### AIM OF THE EXERCISE
Continue the blog post about the movie Magnolia below from where it stops.

### PAGE EXCERPT
◇ ◇ ◇
Monday, August 24, 2020


I missed Magnolia when it was released in theaters. It's over-long (spanning two VHS tapes back in the day) but the compelling stories, interweaving of the drama, and stellar acting draws me back again and again even though I cry every time. 

IMHO it is also one of the clearest distillations of how many forms of grief there can be: family love, loss, and loathing; lives forced into narrow and unwanted boundaries; denial of self; denial of the past; emotional wounds left to fester untended since to bring them to light is unthinkable; and more shades and dimensions that make these characters infinitely relatable. Needless to say it's not a happy movie, although the ending is tinged with hope, a new start in some ways for many of these people caught up in one hectic day in Los Angeles.
◇ ◇ ◇
### SUPPLIED DATA

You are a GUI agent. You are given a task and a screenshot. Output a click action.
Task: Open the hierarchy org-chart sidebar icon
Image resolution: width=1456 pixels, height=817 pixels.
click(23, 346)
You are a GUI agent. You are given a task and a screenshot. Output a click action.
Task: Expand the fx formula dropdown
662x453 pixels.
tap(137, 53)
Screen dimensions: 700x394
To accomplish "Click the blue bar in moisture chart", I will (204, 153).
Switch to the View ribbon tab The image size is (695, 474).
◇ ◇ ◇
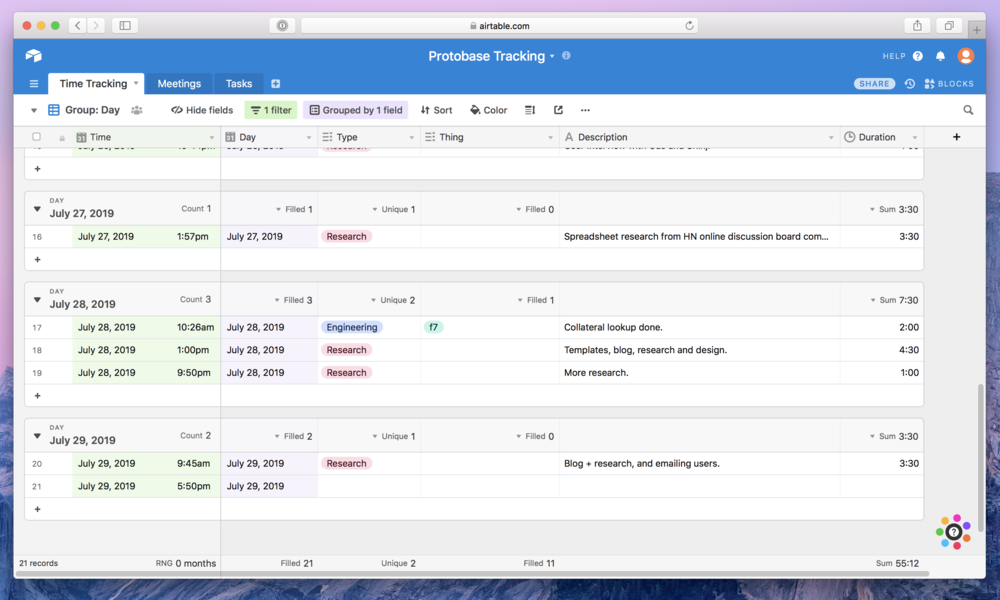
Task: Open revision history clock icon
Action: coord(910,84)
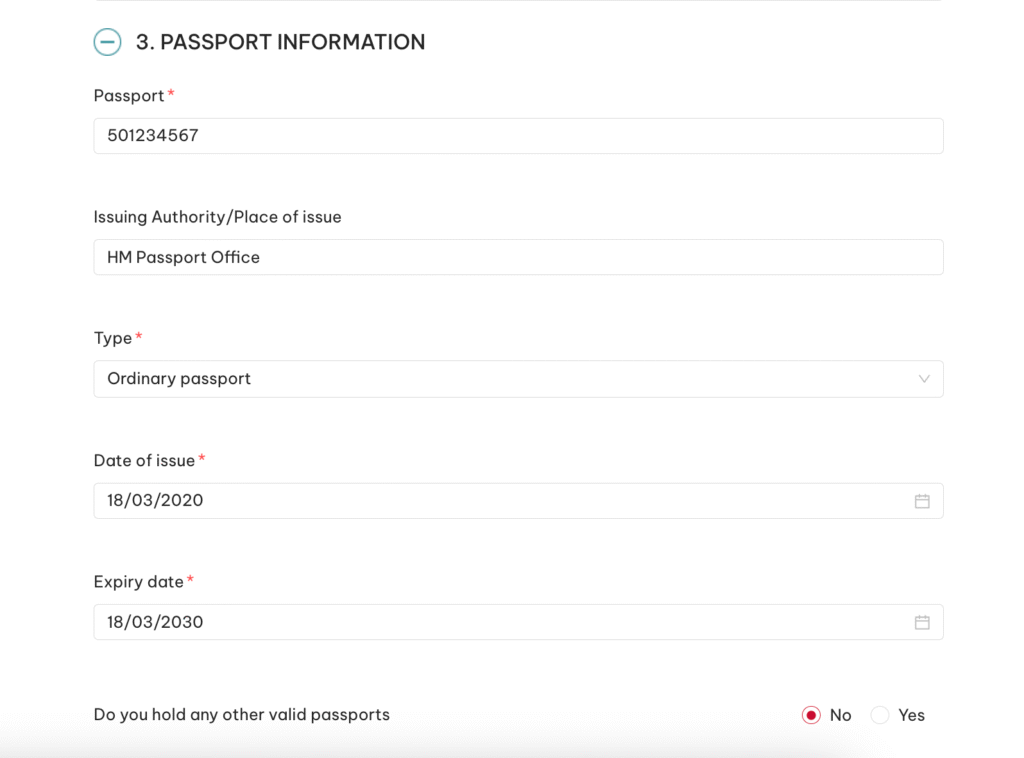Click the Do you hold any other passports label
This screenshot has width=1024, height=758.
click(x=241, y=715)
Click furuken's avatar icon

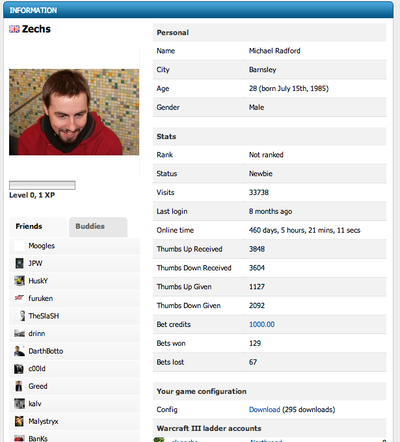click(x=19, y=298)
◇ ◇ ◇
### OUTPUT OF THE EXERCISE
In these times, it's also a representation of the breadth of grief everyone has been experiencing. Under everyone's facade there is something we have lost through the pandemic, be it a sense of security, a job, a family member (or unfortunately, multiple in some families), a chance at change that now is out of reach, traveling, going to the store without a mask, etc. The levels vary widely but I've never heard anyone express that they wish things could stay this way forever.

I think the most prevalent loss is security, whether it's fiscal, familial, living situation, employment, or just the general ambiguity, people are looking for something safe. Something that makes sense and has a concrete answer instead of endless maybes and I don't knows. I know I've lost my accomplishments and the security that I had related to those but I had something to fall back on, hardly ideal but I can get through it. I'll just have to start from zero again, as horrible as that sounds, and deal with those new, constant uncertainties and fears to find different accomplishments. 

I've been doing a lot of thinking, perhaps too much, but a verse that always resounded from the Magnolia soundtrack was:

"When I can't confront the doubts I have
I can't admit that maybe the past was bad,
And so, for the sake of momentum
I'm condemning the future to death
So it can match the past"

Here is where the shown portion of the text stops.